Dataflow is a Google Cloud service that provides unified stream and batch data processing at scale. Use Dataflow to create data pipelines that read from one or more sources, transform the data, and write the data to a destination. Dataflow is built on the open source Apache Beam project. Apache Beam lets you write pipelines using a language-specific SDK. Apache Beam supports Java, Python, and Go SDKs, as well as multi-language pipelines. Dataflow executes Apache Beam pipelines. If you decide later to run your pipeline on a different platform, such as Apache Flink or Apache Spark, you can do so without rewriting the pipeline code.

With prior experience in utilizing Beam for batch projects, I was keen to experiment with its streaming functionality. The following is a challenging task I came across and the corresponding solution I developed.

_Recorded data_
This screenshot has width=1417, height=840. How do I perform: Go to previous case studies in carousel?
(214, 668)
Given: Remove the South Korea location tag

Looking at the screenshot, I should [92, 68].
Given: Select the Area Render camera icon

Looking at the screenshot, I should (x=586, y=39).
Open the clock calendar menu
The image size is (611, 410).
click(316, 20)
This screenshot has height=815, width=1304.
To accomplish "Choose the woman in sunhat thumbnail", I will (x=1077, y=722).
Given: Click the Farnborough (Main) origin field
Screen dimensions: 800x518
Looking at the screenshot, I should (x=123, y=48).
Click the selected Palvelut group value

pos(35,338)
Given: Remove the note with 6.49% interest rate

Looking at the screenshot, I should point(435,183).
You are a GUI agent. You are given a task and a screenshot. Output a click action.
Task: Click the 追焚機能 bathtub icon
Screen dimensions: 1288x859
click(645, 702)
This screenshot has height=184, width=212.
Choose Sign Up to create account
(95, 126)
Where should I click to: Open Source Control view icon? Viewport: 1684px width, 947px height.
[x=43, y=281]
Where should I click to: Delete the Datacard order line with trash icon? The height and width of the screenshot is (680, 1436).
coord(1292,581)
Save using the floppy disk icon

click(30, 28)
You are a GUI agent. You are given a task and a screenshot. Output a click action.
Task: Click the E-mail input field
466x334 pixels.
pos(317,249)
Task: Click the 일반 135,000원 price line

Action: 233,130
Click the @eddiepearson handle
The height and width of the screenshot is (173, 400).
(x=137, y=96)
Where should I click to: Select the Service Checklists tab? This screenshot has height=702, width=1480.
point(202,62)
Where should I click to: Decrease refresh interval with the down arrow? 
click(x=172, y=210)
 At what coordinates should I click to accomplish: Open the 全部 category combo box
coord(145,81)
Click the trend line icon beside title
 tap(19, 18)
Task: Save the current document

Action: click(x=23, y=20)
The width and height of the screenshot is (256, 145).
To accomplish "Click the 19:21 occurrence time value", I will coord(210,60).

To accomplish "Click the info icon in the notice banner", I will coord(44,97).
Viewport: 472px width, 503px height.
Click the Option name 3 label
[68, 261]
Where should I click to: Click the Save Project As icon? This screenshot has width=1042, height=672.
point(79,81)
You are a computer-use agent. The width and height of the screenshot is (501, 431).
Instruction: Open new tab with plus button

_Problems_
A - Can you quote the Dataflow text word for word, starting with "With prior experience" and going on through "solution I developed."?
B - According to the Dataflow text, which open source project is Dataflow built on?
The records have no connection to the Dataflow text.

_Solutions to the problems_
A -
With prior experience in utilizing Beam for batch projects, I was keen to experiment with its streaming functionality. The following is a challenging task I came across and the corresponding solution I developed.

B - Apache Beam.